TASK STATEMENT: Every entry is to be printed again precisely as given.

--- MATERIAL FOR THIS TASK Enclosed Below ---

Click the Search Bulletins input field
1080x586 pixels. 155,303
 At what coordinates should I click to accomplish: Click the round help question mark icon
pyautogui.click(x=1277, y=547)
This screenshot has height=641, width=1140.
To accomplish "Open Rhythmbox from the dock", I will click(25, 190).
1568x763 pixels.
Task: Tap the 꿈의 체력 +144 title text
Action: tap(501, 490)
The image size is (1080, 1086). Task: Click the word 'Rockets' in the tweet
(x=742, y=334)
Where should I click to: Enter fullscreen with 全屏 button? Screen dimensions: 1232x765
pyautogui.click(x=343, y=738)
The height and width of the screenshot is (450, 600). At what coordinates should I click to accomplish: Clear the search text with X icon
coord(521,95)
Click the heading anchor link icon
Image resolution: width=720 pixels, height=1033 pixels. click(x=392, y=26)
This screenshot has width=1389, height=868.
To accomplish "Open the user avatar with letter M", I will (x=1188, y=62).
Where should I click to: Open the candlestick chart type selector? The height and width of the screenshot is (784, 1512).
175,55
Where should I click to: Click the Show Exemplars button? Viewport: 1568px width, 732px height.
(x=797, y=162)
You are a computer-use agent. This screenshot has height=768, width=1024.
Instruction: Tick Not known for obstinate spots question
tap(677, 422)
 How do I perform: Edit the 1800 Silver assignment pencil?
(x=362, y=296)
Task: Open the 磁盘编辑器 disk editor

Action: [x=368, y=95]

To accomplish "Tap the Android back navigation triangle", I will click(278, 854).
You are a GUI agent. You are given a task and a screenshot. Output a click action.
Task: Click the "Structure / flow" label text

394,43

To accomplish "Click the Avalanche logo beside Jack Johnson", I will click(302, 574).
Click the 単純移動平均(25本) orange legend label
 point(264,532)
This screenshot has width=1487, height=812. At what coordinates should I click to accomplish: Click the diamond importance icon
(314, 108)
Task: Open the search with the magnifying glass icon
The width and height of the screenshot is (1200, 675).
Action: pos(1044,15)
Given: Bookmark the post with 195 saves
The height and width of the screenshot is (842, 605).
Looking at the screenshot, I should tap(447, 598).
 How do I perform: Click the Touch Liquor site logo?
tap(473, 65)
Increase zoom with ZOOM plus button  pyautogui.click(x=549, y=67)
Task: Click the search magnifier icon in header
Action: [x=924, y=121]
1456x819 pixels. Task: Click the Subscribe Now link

--- End of Enclosed MATERIAL FOR THIS TASK ---

RESULT BELOW:
Click the Search Bulletins input field
1080x586 pixels. 155,303
 At what coordinates should I click to accomplish: Click the round help question mark icon
pyautogui.click(x=1277, y=547)
This screenshot has height=641, width=1140.
To accomplish "Open Rhythmbox from the dock", I will click(25, 190).
1568x763 pixels.
Task: Tap the 꿈의 체력 +144 title text
Action: tap(501, 490)
The image size is (1080, 1086). Task: Click the word 'Rockets' in the tweet
(x=742, y=334)
Where should I click to: Enter fullscreen with 全屏 button? Screen dimensions: 1232x765
pyautogui.click(x=343, y=738)
The height and width of the screenshot is (450, 600). At what coordinates should I click to accomplish: Clear the search text with X icon
coord(521,95)
Click the heading anchor link icon
Image resolution: width=720 pixels, height=1033 pixels. click(x=392, y=26)
This screenshot has width=1389, height=868.
To accomplish "Open the user avatar with letter M", I will (x=1188, y=62).
Where should I click to: Open the candlestick chart type selector? The height and width of the screenshot is (784, 1512).
175,55
Where should I click to: Click the Show Exemplars button? Viewport: 1568px width, 732px height.
(x=797, y=162)
You are a computer-use agent. This screenshot has height=768, width=1024.
Instruction: Tick Not known for obstinate spots question
tap(677, 422)
 How do I perform: Edit the 1800 Silver assignment pencil?
(x=362, y=296)
Task: Open the 磁盘编辑器 disk editor

Action: [x=368, y=95]

To accomplish "Tap the Android back navigation triangle", I will click(278, 854).
You are a GUI agent. You are given a task and a screenshot. Output a click action.
Task: Click the "Structure / flow" label text

394,43

To accomplish "Click the Avalanche logo beside Jack Johnson", I will click(302, 574).
Click the 単純移動平均(25本) orange legend label
 point(264,532)
This screenshot has width=1487, height=812. At what coordinates should I click to accomplish: Click the diamond importance icon
(314, 108)
Task: Open the search with the magnifying glass icon
The width and height of the screenshot is (1200, 675).
Action: pos(1044,15)
Given: Bookmark the post with 195 saves
The height and width of the screenshot is (842, 605).
Looking at the screenshot, I should tap(447, 598).
 How do I perform: Click the Touch Liquor site logo?
tap(473, 65)
Increase zoom with ZOOM plus button  pyautogui.click(x=549, y=67)
Task: Click the search magnifier icon in header
Action: [x=924, y=121]
1456x819 pixels. Task: Click the Subscribe Now link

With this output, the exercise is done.